*** DATA RECORDS Section Begins ***
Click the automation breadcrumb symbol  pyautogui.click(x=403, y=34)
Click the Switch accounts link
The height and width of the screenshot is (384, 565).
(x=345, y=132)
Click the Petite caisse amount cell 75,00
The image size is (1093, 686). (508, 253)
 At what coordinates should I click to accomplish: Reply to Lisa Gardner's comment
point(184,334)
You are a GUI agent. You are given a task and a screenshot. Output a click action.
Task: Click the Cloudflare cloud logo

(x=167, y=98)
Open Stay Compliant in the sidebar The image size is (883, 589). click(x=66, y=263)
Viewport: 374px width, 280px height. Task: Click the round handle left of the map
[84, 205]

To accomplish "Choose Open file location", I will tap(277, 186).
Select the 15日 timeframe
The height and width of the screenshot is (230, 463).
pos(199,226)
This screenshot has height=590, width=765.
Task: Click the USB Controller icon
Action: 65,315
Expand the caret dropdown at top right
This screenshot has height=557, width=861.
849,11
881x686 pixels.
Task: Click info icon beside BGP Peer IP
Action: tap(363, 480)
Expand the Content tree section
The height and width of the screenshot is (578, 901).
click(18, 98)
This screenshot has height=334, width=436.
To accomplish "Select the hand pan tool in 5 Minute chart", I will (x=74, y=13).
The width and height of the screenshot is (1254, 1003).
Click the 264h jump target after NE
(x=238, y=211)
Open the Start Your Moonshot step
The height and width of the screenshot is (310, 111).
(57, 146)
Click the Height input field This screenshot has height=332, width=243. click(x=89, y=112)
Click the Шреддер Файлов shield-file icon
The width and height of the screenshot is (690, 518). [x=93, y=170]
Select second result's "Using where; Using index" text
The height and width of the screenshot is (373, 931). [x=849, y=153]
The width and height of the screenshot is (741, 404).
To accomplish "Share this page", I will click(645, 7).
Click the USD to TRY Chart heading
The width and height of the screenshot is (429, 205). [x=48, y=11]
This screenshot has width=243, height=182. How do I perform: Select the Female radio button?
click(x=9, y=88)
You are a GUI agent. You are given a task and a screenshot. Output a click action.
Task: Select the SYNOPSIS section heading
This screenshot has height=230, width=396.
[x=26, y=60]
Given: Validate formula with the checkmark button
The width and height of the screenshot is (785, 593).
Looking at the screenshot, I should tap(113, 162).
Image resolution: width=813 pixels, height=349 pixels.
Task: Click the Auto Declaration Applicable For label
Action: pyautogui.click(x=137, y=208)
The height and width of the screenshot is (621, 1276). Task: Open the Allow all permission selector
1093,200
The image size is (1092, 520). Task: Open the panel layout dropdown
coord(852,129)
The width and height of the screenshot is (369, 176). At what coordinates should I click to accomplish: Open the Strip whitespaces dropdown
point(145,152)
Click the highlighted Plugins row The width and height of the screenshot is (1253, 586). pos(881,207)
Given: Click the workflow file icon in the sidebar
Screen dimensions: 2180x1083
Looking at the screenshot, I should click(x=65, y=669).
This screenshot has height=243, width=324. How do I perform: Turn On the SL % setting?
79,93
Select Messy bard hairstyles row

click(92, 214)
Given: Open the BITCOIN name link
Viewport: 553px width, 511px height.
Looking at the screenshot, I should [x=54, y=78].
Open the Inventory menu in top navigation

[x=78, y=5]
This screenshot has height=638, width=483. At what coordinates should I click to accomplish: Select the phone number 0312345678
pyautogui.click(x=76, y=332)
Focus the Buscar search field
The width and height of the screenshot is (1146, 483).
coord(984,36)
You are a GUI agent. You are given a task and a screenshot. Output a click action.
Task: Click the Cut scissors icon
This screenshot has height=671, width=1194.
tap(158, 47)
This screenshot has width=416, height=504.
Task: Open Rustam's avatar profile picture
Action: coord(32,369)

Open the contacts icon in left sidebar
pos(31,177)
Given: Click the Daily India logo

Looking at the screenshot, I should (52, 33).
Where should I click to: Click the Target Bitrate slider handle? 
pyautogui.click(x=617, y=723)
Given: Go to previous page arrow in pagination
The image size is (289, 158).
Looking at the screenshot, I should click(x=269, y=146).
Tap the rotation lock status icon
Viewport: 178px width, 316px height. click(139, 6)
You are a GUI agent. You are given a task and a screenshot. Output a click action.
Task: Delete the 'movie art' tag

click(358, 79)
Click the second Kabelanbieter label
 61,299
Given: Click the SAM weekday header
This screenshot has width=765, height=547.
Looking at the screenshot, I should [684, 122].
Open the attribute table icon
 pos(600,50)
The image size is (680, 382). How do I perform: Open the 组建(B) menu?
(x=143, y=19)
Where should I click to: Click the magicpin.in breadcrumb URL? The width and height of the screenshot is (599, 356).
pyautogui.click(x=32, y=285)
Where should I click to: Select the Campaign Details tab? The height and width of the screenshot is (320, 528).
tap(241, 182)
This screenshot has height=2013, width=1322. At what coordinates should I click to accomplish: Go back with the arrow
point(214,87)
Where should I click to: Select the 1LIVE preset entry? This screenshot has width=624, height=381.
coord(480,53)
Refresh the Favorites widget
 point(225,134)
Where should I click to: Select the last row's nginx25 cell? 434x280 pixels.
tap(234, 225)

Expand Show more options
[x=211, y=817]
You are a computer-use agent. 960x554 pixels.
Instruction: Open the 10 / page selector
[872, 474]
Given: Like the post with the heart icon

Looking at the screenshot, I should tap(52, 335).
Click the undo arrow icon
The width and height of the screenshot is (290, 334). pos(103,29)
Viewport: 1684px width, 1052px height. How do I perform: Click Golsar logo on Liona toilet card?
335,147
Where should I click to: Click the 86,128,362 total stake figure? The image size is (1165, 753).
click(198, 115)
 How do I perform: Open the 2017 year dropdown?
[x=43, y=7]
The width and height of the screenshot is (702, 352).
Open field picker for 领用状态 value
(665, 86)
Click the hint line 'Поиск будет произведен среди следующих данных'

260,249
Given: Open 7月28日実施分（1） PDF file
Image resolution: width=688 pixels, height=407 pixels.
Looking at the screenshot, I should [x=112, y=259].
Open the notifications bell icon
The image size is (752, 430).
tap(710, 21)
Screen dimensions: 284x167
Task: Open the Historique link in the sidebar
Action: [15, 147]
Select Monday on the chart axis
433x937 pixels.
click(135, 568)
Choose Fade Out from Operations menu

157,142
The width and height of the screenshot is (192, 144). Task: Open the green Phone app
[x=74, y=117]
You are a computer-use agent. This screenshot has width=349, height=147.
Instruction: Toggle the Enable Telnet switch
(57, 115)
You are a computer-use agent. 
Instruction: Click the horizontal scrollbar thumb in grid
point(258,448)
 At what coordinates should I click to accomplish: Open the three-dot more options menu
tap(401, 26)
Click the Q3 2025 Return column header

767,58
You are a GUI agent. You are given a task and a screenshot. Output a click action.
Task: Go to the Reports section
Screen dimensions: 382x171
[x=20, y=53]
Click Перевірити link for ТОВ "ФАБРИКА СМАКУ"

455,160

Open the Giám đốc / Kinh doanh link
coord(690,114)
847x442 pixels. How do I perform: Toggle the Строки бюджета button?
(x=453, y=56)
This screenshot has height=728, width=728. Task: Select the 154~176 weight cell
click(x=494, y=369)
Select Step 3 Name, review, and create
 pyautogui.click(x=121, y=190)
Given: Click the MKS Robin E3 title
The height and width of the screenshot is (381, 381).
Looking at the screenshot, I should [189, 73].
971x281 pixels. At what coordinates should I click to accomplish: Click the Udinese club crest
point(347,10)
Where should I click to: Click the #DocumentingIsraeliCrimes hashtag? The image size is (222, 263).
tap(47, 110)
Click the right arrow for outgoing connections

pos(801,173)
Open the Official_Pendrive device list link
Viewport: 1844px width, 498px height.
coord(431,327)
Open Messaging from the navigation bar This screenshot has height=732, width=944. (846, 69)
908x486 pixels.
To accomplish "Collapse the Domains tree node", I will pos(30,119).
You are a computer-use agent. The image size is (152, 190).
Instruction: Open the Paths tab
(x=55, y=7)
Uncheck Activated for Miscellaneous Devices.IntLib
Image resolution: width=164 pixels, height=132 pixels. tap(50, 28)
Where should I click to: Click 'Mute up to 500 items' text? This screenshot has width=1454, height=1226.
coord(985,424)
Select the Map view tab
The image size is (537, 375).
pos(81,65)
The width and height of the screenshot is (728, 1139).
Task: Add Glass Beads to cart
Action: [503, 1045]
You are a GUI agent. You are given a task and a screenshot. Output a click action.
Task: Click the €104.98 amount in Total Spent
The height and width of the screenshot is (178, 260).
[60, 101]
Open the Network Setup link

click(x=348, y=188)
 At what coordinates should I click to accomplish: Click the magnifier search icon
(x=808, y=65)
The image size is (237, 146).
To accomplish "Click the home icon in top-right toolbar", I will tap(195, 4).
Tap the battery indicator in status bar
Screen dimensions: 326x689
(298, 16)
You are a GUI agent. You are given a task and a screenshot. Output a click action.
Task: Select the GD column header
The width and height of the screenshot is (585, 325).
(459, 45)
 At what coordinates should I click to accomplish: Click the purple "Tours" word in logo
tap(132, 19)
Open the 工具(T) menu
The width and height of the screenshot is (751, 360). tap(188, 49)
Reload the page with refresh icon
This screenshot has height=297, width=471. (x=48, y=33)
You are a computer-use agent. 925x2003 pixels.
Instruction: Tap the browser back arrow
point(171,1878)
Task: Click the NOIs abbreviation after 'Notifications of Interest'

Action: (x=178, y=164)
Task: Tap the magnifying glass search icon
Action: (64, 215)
*** DATA RECORDS Section Ends ***
ACTIVITY:
Make a copy of each line in the records that has the word "will".

SOLUTION TO THIS TASK:
To accomplish "Choose Open file location", I will tap(277, 186).
To accomplish "Select the hand pan tool in 5 Minute chart", I will (x=74, y=13).
To accomplish "Share this page", I will click(645, 7).
To accomplish "Collapse the Domains tree node", I will pos(30,119).
To accomplish "Click the home icon in top-right toolbar", I will tap(195, 4).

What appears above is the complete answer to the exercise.